Provided data below:

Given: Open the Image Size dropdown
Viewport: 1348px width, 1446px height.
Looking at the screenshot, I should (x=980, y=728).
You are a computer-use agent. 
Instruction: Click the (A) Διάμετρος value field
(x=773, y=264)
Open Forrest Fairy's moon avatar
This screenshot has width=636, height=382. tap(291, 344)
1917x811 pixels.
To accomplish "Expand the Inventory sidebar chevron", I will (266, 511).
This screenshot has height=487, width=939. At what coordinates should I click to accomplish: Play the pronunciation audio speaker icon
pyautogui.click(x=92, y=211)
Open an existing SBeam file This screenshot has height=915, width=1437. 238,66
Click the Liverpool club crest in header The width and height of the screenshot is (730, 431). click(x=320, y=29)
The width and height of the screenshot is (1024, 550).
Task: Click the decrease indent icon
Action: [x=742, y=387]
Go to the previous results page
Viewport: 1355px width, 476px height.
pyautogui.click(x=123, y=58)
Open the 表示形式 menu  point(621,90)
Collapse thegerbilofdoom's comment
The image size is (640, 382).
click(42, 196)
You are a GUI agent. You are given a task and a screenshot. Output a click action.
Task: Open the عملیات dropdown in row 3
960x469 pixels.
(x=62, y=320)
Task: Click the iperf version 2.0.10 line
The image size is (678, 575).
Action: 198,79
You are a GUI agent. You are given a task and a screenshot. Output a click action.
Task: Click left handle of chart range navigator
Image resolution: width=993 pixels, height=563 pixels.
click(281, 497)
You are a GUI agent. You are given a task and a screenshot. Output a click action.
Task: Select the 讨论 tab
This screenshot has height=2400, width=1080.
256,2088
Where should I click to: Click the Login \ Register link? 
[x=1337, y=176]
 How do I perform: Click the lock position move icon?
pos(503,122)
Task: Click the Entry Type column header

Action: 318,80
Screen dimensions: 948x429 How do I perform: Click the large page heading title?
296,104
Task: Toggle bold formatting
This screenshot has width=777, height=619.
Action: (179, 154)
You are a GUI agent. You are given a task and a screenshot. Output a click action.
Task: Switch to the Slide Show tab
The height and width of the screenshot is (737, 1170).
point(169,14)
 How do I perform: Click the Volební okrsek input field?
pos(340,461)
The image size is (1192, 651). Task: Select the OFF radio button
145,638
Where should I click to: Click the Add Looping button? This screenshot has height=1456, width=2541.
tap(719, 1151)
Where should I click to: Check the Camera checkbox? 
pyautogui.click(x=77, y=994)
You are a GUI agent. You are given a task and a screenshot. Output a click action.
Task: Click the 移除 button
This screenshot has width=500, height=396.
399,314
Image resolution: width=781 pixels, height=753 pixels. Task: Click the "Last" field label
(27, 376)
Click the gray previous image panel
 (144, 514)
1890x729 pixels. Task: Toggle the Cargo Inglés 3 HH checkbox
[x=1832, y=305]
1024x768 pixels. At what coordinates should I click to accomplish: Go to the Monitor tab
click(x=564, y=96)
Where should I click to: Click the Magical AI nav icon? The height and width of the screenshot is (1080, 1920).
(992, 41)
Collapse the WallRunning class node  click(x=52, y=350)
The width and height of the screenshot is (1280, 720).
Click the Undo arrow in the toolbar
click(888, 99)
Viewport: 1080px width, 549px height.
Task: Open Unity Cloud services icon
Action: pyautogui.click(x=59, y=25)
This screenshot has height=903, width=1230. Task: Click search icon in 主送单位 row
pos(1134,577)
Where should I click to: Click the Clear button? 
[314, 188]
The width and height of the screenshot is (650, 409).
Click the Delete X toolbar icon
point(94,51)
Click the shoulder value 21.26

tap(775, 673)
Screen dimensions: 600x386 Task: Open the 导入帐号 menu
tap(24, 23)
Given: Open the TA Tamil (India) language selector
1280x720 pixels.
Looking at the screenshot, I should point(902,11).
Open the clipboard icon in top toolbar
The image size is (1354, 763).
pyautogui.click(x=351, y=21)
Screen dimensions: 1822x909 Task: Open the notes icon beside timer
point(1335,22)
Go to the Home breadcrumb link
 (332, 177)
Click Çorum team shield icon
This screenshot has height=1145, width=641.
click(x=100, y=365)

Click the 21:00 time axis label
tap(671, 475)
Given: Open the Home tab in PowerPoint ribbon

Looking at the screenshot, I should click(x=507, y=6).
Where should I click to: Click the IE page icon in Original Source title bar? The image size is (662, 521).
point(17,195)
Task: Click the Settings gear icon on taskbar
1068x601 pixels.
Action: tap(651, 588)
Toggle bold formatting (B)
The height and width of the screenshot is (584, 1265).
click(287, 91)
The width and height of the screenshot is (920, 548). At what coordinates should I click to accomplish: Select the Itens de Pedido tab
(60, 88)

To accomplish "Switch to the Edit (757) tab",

End of Provided data.

> Task requirements:
Reproduce each of the records word for word.

> Solution below:
Given: Open the Image Size dropdown
Viewport: 1348px width, 1446px height.
Looking at the screenshot, I should (x=980, y=728).
You are a computer-use agent. 
Instruction: Click the (A) Διάμετρος value field
(x=773, y=264)
Open Forrest Fairy's moon avatar
This screenshot has width=636, height=382. tap(291, 344)
1917x811 pixels.
To accomplish "Expand the Inventory sidebar chevron", I will (266, 511).
This screenshot has height=487, width=939. At what coordinates should I click to accomplish: Play the pronunciation audio speaker icon
pyautogui.click(x=92, y=211)
Open an existing SBeam file This screenshot has height=915, width=1437. 238,66
Click the Liverpool club crest in header The width and height of the screenshot is (730, 431). click(x=320, y=29)
The width and height of the screenshot is (1024, 550).
Task: Click the decrease indent icon
Action: [x=742, y=387]
Go to the previous results page
Viewport: 1355px width, 476px height.
pyautogui.click(x=123, y=58)
Open the 表示形式 menu  point(621,90)
Collapse thegerbilofdoom's comment
The image size is (640, 382).
click(42, 196)
You are a GUI agent. You are given a task and a screenshot. Output a click action.
Task: Open the عملیات dropdown in row 3
960x469 pixels.
(x=62, y=320)
Task: Click the iperf version 2.0.10 line
The image size is (678, 575).
Action: 198,79
You are a GUI agent. You are given a task and a screenshot. Output a click action.
Task: Click left handle of chart range navigator
Image resolution: width=993 pixels, height=563 pixels.
click(281, 497)
You are a GUI agent. You are given a task and a screenshot. Output a click action.
Task: Select the 讨论 tab
This screenshot has height=2400, width=1080.
256,2088
Where should I click to: Click the Login \ Register link? 
[x=1337, y=176]
 How do I perform: Click the lock position move icon?
pos(503,122)
Task: Click the Entry Type column header

Action: 318,80
Screen dimensions: 948x429 How do I perform: Click the large page heading title?
296,104
Task: Toggle bold formatting
This screenshot has width=777, height=619.
Action: (179, 154)
You are a GUI agent. You are given a task and a screenshot. Output a click action.
Task: Switch to the Slide Show tab
The height and width of the screenshot is (737, 1170).
point(169,14)
 How do I perform: Click the Volební okrsek input field?
pos(340,461)
The image size is (1192, 651). Task: Select the OFF radio button
145,638
Where should I click to: Click the Add Looping button? This screenshot has height=1456, width=2541.
tap(719, 1151)
Where should I click to: Check the Camera checkbox? 
pyautogui.click(x=77, y=994)
You are a GUI agent. You are given a task and a screenshot. Output a click action.
Task: Click the 移除 button
This screenshot has width=500, height=396.
399,314
Image resolution: width=781 pixels, height=753 pixels. Task: Click the "Last" field label
(27, 376)
Click the gray previous image panel
 (144, 514)
1890x729 pixels. Task: Toggle the Cargo Inglés 3 HH checkbox
[x=1832, y=305]
1024x768 pixels. At what coordinates should I click to accomplish: Go to the Monitor tab
click(x=564, y=96)
Where should I click to: Click the Magical AI nav icon? The height and width of the screenshot is (1080, 1920).
(992, 41)
Collapse the WallRunning class node  click(x=52, y=350)
The width and height of the screenshot is (1280, 720).
Click the Undo arrow in the toolbar
click(888, 99)
Viewport: 1080px width, 549px height.
Task: Open Unity Cloud services icon
Action: pyautogui.click(x=59, y=25)
This screenshot has height=903, width=1230. Task: Click search icon in 主送单位 row
pos(1134,577)
Where should I click to: Click the Clear button? 
[314, 188]
The width and height of the screenshot is (650, 409).
Click the Delete X toolbar icon
point(94,51)
Click the shoulder value 21.26

tap(775, 673)
Screen dimensions: 600x386 Task: Open the 导入帐号 menu
tap(24, 23)
Given: Open the TA Tamil (India) language selector
1280x720 pixels.
Looking at the screenshot, I should point(902,11).
Open the clipboard icon in top toolbar
The image size is (1354, 763).
pyautogui.click(x=351, y=21)
Screen dimensions: 1822x909 Task: Open the notes icon beside timer
point(1335,22)
Go to the Home breadcrumb link
 (332, 177)
Click Çorum team shield icon
This screenshot has height=1145, width=641.
click(x=100, y=365)

Click the 21:00 time axis label
tap(671, 475)
Given: Open the Home tab in PowerPoint ribbon

Looking at the screenshot, I should click(x=507, y=6).
Where should I click to: Click the IE page icon in Original Source title bar? The image size is (662, 521).
point(17,195)
Task: Click the Settings gear icon on taskbar
1068x601 pixels.
Action: tap(651, 588)
Toggle bold formatting (B)
The height and width of the screenshot is (584, 1265).
click(287, 91)
The width and height of the screenshot is (920, 548). At what coordinates should I click to accomplish: Select the Itens de Pedido tab
(60, 88)

To accomplish "Switch to the Edit (757) tab",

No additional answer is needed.